Zywicki's body was found wrapped in a red blanket sealed with duct tape, and she had been stabbed seven or eight times before she died. The medical examiner who examined Zywicki's body noted the strange dispersion of the stab wounds, clustered in a circle around Zywicki's heart. The stabbing had been performed with a small but sharp object, causing Zywicki to die of internal bleeding. According to Federal Bureau of Investigation and Illinois State Police, Zywicki had also been sexually assaulted. When Zywicki's body was found, some of her personal items were gone, including a St. Giles Soccer Club patch from Greenville, South Carolina, a Canon 35mm camera and a musical wrist watch.
The watch is Lorus brand, with a green umbrella on its face and a green band. The watch plays the tune "Raindrops Keep Falling On My Head."

== Initial investigation ==
A flier was circulated by the FBI shortly after Zywicki's discovery, featuring information about Zywicki and the truck driver who was last seen with her. Several suspects were identified in relation to Tammy's case by law enforcement, but no arrests have ever been made in her case. In one case, a trucker named Lonnie Bierbrodt was questioned in the months following Zywicki's murder and had hair and fingerprints taken, but was released after no evidence tying him to the crime was found. This suspect died in 2002. Bierbrodt reportedly gave his wife a watch resembling Zywicki's distinctive watch, but the watch was never recovered.

==Cold case==
Two armchair sleuths with no previous connection to Zywicki started a Facebook page called "Who Killed Tammy Zywicki". Zywicki's mother is in periodic contact with the administrators of the page.

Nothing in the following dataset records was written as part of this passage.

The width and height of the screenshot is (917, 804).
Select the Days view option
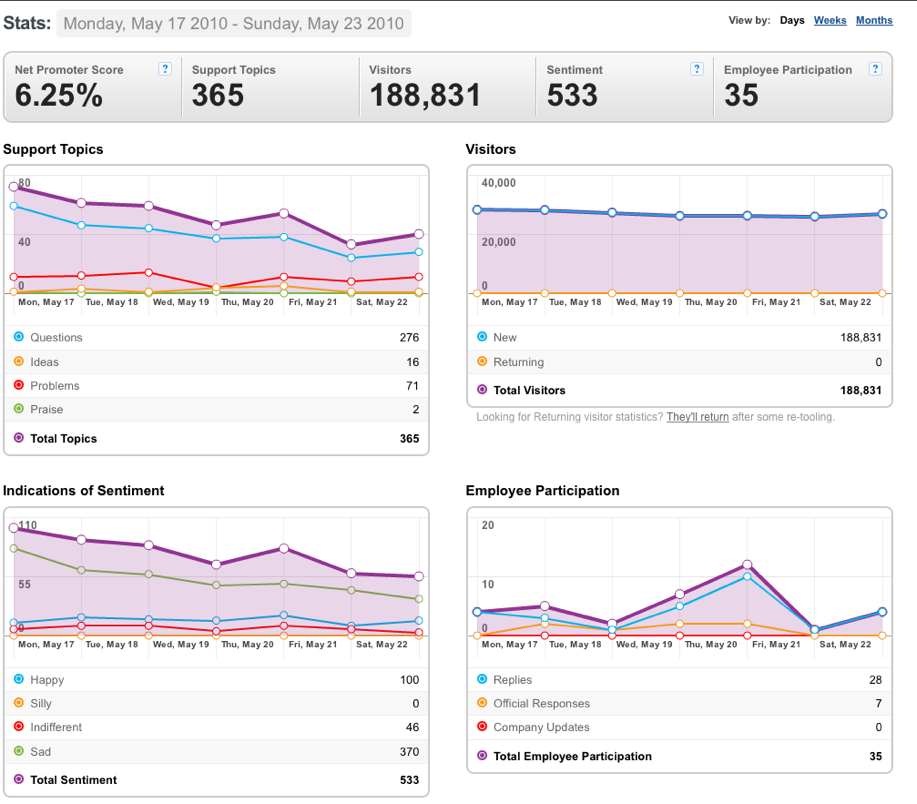point(792,20)
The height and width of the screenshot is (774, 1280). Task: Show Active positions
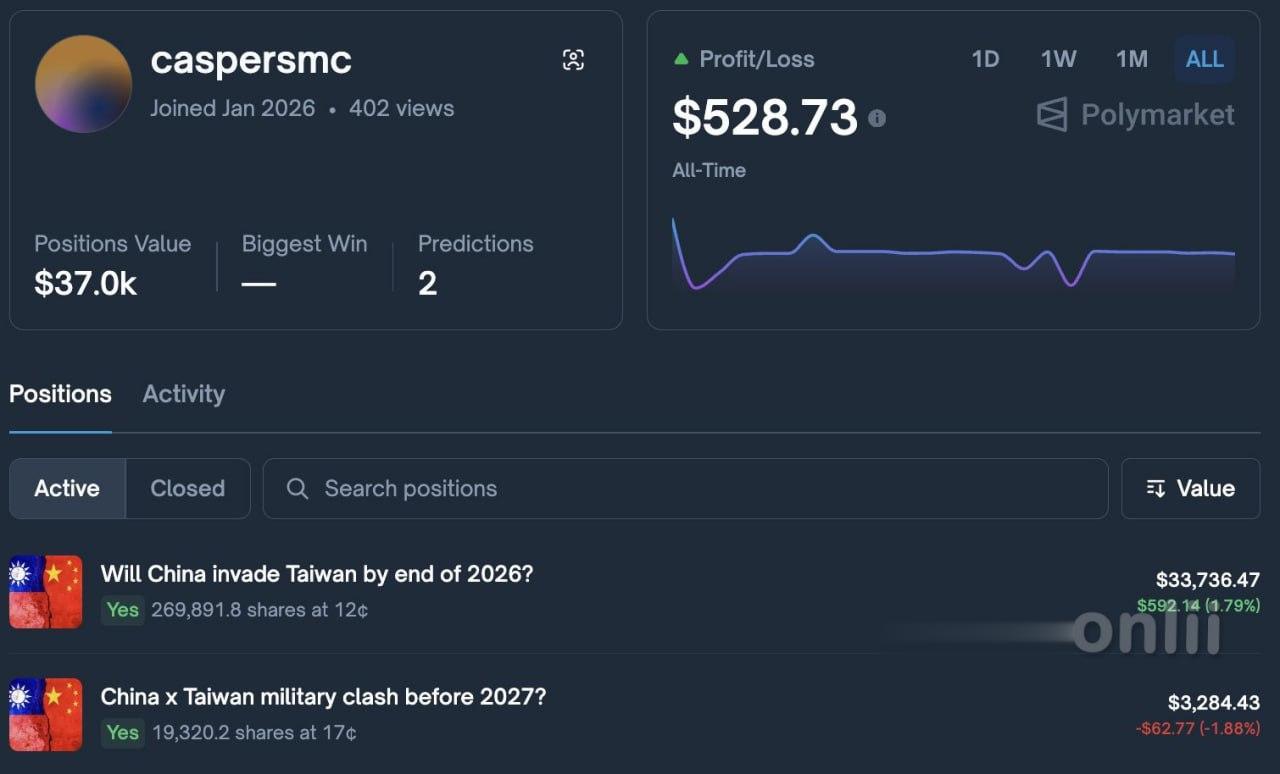(x=67, y=488)
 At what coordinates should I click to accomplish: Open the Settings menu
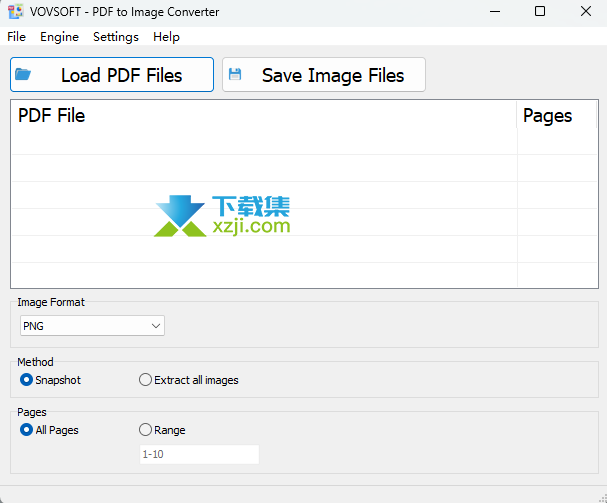click(x=116, y=37)
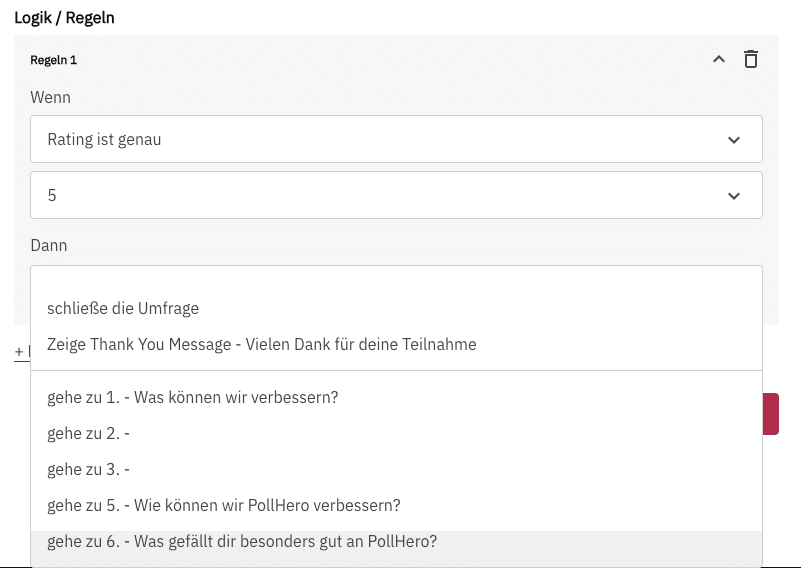Pick the 'gehe zu 3. -' option

point(89,469)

In 2015, Illinois law enforcement announced that they had opened consultation with the Vidocq Society in Philadelphia. Zywicki's mother spoke publicly about finding reassurance in this move. An online petition was put together that same year by friends of Zywicki, requesting law enforcement to release more details from the investigation, in the hopes of generating new leads.

In 2019, citizens of Greenville, where Zywicki spent most of her childhood, in tandem with the Who Killed Tammy Zywicki Facebook page, organized an annual motorcycle ride known as the "Tammy Ride", which takes place on September 3.

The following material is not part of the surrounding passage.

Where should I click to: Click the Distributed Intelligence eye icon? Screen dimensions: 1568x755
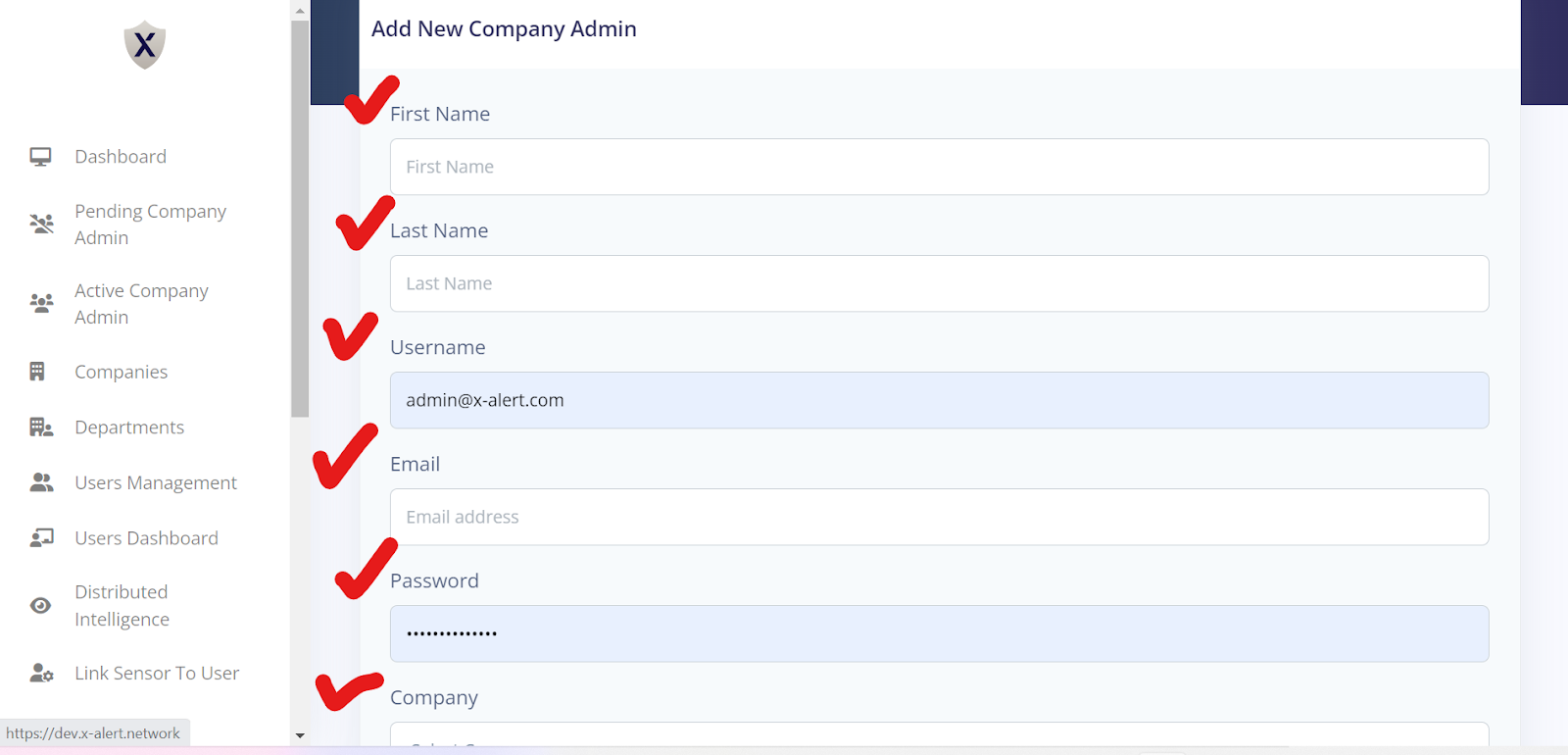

Following his arrest in 2020, serial killer Clark Perry Baldwin, a trucker who killed at least three women, was briefly suspected in Zywicki's case, after a retired investigator on Zywicki's case reported to the La Salle News Tribune shortly after Baldwin's arrest, saying that Zywicki's killing fit the profile of Baldwin's previous murders. However, Illinois state police reported soon after that Baldwin was no longer a suspect. Law enforcement did not elaborate why Baldwin was removed from suspicion, but reaffirmed that the case would remain open. Additionally, multiple items of evidence from the case are being examined for DNA evidence.

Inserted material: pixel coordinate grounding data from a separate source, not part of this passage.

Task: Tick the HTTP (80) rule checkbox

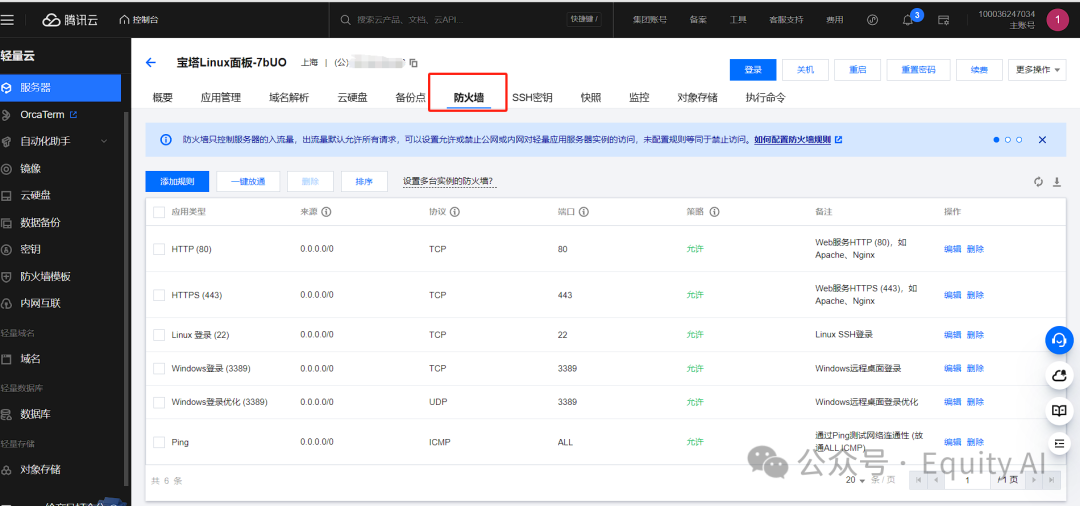Action: pyautogui.click(x=159, y=249)
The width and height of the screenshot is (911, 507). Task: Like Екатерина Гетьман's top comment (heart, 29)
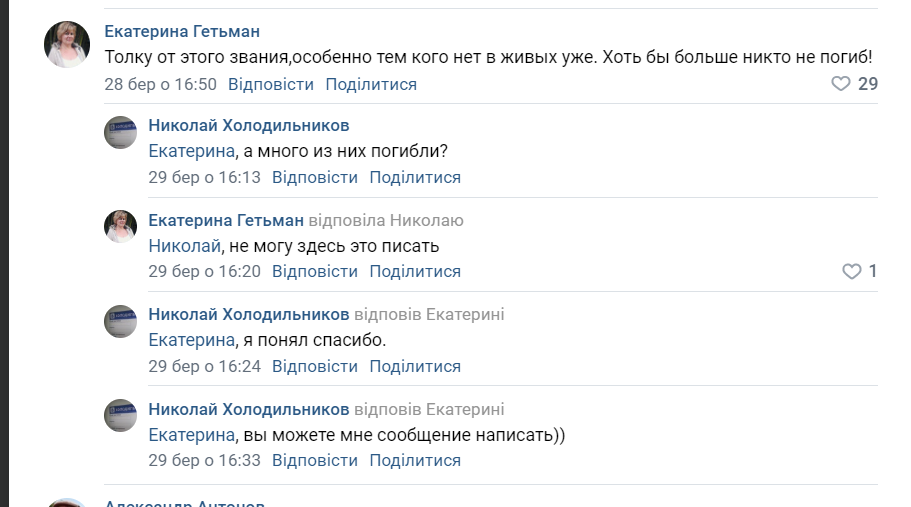click(841, 84)
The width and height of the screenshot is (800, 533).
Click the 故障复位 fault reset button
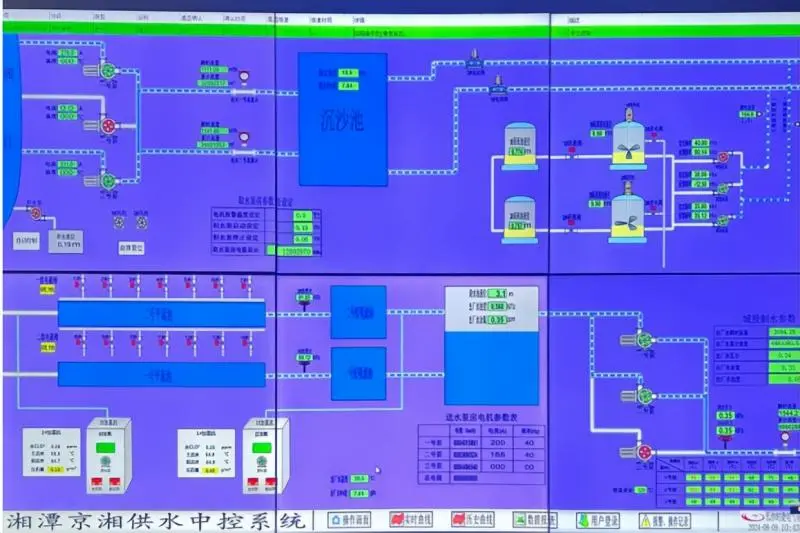[131, 248]
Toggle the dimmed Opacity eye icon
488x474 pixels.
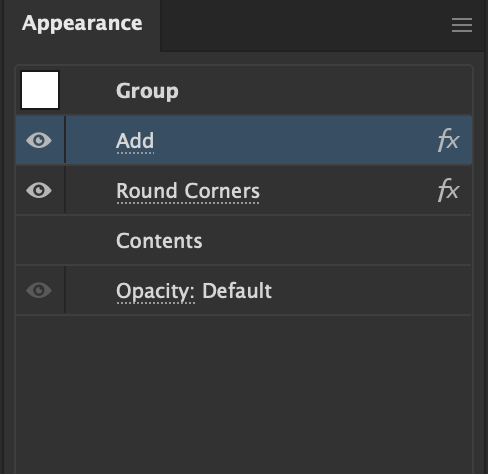coord(39,290)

Zywicki's case is still featured on the FBI's website, and a $50,000 reward is open for information that leads to the arrest of her killer. As of May 2023, Zywicki's murder has not been solved, nor have any prime suspects been arrested in the case. Throughout the years, JoAnn Zywicki has continued to speak to the press, along with other efforts to keep Tammy's case in the public consciousness. Hank Zywicki died in 2015.